On 6/18/2011 6:25 PM, Jon Kirwan wrote:

>> The "one-liner" description of "embedded systems" that I >> use to try to give folks (e.g., at a dinner party) an idea >> of what I do is: "something that is quite obviously a computer >> (inside) but doesn't look/act like a 'computer'" >> >> I summarize by saying "I make *things*". >> >> To folks in the Industry, I describe embedded systems as >> "software that comes with a warranty" (*think* about it!) > > I don't look at it from the outside. I look at it from the > processes involved in performing the work and the skills and > talents those entail. It's not about usage. It's about what > is required by the craft.
But the requirements change as the craft evolves! Do you want to dope your own silicon? Do you prefer using a "pocket assembler" in lieu of a HLL compiler?
> Making a table from a shipped kit that requires assembly > using a provided wrench and screwdriver, with everything > already cut, pre-assembled and dismantled before shipping, > and nicely varnished as well is indeed a table in the end and > the end user, in fact, "made it."

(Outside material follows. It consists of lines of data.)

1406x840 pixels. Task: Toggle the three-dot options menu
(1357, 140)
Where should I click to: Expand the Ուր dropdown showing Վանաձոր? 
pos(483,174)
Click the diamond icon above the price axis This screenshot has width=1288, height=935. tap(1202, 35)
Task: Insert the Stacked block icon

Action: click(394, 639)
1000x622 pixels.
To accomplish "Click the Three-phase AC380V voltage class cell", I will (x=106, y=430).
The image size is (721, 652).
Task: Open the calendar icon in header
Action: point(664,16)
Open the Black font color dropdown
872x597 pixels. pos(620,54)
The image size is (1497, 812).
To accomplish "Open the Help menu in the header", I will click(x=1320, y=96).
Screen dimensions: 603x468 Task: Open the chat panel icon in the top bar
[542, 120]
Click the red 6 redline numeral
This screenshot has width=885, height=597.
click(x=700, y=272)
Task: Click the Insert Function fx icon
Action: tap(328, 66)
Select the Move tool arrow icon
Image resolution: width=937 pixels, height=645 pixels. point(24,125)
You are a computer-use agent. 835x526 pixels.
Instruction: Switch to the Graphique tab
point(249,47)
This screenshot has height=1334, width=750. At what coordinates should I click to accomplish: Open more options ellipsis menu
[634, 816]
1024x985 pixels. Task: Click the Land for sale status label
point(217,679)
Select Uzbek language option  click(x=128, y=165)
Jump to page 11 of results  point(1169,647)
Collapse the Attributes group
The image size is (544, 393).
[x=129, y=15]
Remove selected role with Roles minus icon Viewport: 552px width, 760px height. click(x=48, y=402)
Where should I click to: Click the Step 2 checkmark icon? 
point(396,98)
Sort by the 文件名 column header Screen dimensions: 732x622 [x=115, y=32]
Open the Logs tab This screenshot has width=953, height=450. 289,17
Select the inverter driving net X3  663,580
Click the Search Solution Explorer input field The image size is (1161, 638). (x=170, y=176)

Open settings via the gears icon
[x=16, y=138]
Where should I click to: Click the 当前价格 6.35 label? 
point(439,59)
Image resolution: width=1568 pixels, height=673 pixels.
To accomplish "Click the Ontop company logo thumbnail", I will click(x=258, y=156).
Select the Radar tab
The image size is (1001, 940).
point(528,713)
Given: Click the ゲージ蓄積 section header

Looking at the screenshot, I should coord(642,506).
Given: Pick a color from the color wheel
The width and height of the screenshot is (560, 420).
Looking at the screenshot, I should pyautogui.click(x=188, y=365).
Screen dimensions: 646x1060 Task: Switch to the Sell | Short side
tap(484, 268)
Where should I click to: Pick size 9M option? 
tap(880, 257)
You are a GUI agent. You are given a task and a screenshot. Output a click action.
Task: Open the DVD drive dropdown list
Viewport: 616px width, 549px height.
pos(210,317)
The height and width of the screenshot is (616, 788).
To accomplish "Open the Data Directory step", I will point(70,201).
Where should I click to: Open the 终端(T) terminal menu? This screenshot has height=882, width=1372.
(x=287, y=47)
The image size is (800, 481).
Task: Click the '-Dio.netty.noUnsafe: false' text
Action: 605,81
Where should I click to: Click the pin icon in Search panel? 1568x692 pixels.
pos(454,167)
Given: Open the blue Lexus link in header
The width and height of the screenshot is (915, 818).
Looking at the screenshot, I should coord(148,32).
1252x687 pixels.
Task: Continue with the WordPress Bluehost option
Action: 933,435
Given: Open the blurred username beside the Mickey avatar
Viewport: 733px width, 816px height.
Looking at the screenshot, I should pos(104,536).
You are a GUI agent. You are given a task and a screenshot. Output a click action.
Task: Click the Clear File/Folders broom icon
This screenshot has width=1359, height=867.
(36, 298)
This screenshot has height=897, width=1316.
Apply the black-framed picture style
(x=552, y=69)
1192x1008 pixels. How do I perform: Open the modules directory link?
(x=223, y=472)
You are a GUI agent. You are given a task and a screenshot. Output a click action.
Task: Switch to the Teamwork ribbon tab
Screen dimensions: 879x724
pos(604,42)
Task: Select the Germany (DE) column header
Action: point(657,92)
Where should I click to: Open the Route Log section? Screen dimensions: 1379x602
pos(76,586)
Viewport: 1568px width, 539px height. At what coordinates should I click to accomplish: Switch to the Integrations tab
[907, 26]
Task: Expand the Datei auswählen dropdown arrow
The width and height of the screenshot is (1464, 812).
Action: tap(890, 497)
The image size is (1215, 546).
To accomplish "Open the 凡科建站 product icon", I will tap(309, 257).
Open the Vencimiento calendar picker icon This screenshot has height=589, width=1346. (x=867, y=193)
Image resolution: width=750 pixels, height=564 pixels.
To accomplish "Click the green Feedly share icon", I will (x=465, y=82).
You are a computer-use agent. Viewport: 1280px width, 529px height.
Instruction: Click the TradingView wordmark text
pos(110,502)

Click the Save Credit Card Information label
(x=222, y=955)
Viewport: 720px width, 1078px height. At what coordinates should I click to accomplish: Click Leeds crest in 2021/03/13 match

What's wrong with that? If it results in more people having *tables*... Or, if it frees them up to work on something *else* that they couldn't have had time to do, otherwise (because of the the countless hours/weeks that they would have spent designing, measuring, selecting wood grains, etc.)? I.e., how much *didn't* get done, previously, because we were screwing around with 6 character, uppercase symbols in our code instead of writing things more expressively?
> However, someone who does > all the design, taking into account structure, form, use, > available tools, fasteners, and skills, and then cuts each > piece after careful measurement and strategy beforehand, and > then does all the treatments and so on before getting to > assembly, also "made it." Yet the shared backgrounds, > skills, talented are completely lacking here.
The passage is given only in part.